[Verilen Metin]:
· · ·

Kadınca Her İnsanın Sevgiye, Sevildiğini Hissetmeye İhtiyacı Vardır
Sürekli birilerini sevme ihtiyacı duyarız. Sevildiğimizi duyabilmek,
başka biçimiyle de ‘onay’ almak için elimizden geleni yaparız. Sonra
da ‘bu kadar sevdiğim bir insan, bana nasıl böyle bir kötülük yapar’
diye küçücük bir haksızlığa uğradığımızda acılar içinde kıvranırız.
Her insanın sevgiye, sevildiğini hissetmeye ihtiyacı vardır. Sevgilisi
tarafından, eşi, annesi, babası, kardeşleri, iş arkadaşları ve
çevresinde önemsediği insanlar tarafından sevildiğini hisseden kişi
nasıl da ayaklarının üzerinde ‘güçlü’ durur. Sevginin verdiği ‘başı
dik’ duruştur bu.
‘Bana hep sevdiğini söyle! ‘
Kadınlar durmadan tekrarlanmasını isterler sevgi sözcüklerinin.
Erkeklerin böyle bir sorunu yoktur, çünkü her aklımıza geldiğinde
söylediğimizden bizden bolca duyarlar bu sözleri. Sakın bundan
yakındığımızı düşünmeyin, tam tersi insanların yeme içme ihtiyacı gibi
sevgi sözcüklerine de ihtiyacı var.
Biz her ‘Seni seviyorum’
dediğimizde, evet seviyoruz
ama ‘Sen de beni seviyor musun? ‘ sorusunu
da yanında sorarak ve cevabını bekleyerek. Bu kendimize
güvenmediğimizden, karşımızdaki kişinin bizi sevip sevmediğini kontrol
etmek ya da sevdiğini bilmediğimizden değildir; yalnızca ‘Hayatımdan
memnunum, senin de memnun olmanı istiyorum ve elimden geleni
yapıyorum’un cevabını alabilmek içindir.

· · ·

[Göreve Ait Kayıtlar]:
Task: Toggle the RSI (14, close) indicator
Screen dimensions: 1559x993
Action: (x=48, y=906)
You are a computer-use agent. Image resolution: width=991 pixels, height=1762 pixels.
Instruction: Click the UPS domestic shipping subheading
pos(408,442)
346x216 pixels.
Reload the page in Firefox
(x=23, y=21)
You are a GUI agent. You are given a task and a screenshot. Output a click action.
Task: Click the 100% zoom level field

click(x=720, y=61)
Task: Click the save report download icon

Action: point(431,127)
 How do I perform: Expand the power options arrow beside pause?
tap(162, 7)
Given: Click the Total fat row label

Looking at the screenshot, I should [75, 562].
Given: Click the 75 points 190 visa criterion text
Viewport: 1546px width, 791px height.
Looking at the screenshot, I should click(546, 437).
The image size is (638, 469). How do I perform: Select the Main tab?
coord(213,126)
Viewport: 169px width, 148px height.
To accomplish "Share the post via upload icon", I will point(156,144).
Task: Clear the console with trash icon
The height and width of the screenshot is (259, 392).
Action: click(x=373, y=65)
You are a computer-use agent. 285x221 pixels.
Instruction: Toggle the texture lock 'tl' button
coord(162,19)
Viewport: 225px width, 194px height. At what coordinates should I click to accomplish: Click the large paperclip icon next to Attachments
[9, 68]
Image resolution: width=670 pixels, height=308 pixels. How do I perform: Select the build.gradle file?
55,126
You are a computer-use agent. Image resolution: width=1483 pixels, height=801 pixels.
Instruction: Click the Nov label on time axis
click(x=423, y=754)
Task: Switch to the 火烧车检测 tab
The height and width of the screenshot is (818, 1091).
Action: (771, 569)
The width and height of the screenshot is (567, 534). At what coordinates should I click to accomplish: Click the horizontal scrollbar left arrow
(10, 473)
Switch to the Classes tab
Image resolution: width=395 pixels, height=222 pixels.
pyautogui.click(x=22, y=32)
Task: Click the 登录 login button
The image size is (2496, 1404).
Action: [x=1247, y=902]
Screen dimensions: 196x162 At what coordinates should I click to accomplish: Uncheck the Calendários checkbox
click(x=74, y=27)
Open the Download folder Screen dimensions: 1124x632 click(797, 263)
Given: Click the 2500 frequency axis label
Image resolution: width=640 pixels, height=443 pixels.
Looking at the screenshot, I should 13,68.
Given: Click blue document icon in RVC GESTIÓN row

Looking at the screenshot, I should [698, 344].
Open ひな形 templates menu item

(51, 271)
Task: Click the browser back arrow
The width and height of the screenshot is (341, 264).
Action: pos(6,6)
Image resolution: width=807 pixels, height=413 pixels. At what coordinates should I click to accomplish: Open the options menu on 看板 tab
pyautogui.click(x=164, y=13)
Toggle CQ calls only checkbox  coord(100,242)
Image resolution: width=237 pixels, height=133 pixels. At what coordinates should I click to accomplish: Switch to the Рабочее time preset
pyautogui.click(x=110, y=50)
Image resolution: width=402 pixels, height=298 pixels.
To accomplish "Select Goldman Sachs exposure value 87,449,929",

· · ·

[Problemler]:
(A) Sevgi ihtiyacını ele alan metne göre erkeklerin, sevgi sözcüklerinin durmadan tekrarlanmasını isteme gibi bir sorunu neden yoktur? Bir ila üç cümleyle açıklayınız.
(B) Kayıtlarda "Image resolution: width=237" ifadesinin geçtiği satırdan başlayınız ve kayıtların son satırına kadar, iki uçtaki satırlar da dahil olmak üzere, tüm satırları aynen yineleyiniz.
Metin ile kayıtlar birbirinden bağımsız malzemelerdir.

[Çözüm Listesi]:
(A) Kadınlar sevgi sözcüklerini her akıllarına geldiğinde söyler. Bu nedenle erkekler bu sözleri onlardan bolca duyar ve böyle bir sorun yaşamaz.

(B)
Image resolution: width=237 pixels, height=133 pixels. At what coordinates should I click to accomplish: Switch to the Рабочее time preset
pyautogui.click(x=110, y=50)
Image resolution: width=402 pixels, height=298 pixels.
To accomplish "Select Goldman Sachs exposure value 87,449,929",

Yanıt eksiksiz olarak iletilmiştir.